The project includes a Unabomber VR experience, telling the story of how the man responsible for a series of bombings between 1978 and 1995 was captured by the FBI.
The story is narrated by Terry Turchie, the agent who ran the task force, and allows viewers to see the cabin where the bomber was captured, as well as interact with evidence used in the case.
It’s expected that similar digital techniques will allow people all over the world to visit any museum using a VR headset.
Artist Azikiwe Mohammed said in an interview with magazine Artspace:
White walls have rarely held a place for me, as the world we live is made of anything but. Shows in people’s homes, libraries, public places — these are the spaces that interest me, because these are where a non-self-identified-art-viewing crowd will see stuff. Those are the people I want to talk to.
Museums and galleries make big contributions to a country’s income which is often invested back into their improvement and development.
In the US gallery spaces get 850m visitors per year — more than most sports — and represent around $21bn in economic activity, according to the American Alliance of Museums.
US museum attendance numbers are anticipated to grow as technology is increasingly introduced into gallery spaces.
Meanwhile, the UK has seen a decline in museum attendance in recent years. Both the National Gallery and Tate lost 20 percent of their audience in a five-year period up to 2014, according to BBC analysis found two years ago.
There was a dramatic fall in visitors across the Tate galleries, the National Gallery, the V&A and the British Museum, figures released by the UK’s Department for Culture, Media and Sport show.
These galleries collectively saw 47.6m people from April 2015 to March 2016, down from 49m people in 2013/2014.
However, digital gallery spaces are expected to renew interest and boost visitor numbers.
How are some of the world’s biggest museums going digital?

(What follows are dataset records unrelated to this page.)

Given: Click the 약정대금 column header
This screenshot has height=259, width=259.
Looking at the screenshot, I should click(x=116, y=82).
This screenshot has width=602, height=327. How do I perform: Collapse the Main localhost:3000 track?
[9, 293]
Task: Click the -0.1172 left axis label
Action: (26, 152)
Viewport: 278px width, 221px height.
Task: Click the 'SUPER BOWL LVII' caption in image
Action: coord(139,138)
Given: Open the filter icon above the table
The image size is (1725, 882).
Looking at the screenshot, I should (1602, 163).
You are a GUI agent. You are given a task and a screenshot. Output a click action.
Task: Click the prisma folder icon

The Cleveland Museum of Art
The Cleveland museum is home to the ArtLens Gallery which opened in June of this year. It features eye-tracking, motion detection, and facial recognition technology in the creation of immersive exhibitions, which it describes as:
An experiential gallery that puts you, the viewer, into conversation with masterpieces of art, encouraging engagement on a personal, emotional level.
Each artwork has two corresponding games that encourages users to actively interact with chosen pieces.
Jane Alexander, chief information officer at the Cleveland Museum of Art said:
The best use of digital is to not make you aware of the technology, but to make you aware of the art.
London’s Science Museum
From March of this year, visitors to London’s Science Museum have been invited to take part in a VR mission that re-enacts the European Space Agency’s first British astronaut Tim Peake’s 400km journey back to Earth.
The 12 minute video is narrated by Peake and includes a view inside the Soyuz space capsule as well as his reentry into Earth.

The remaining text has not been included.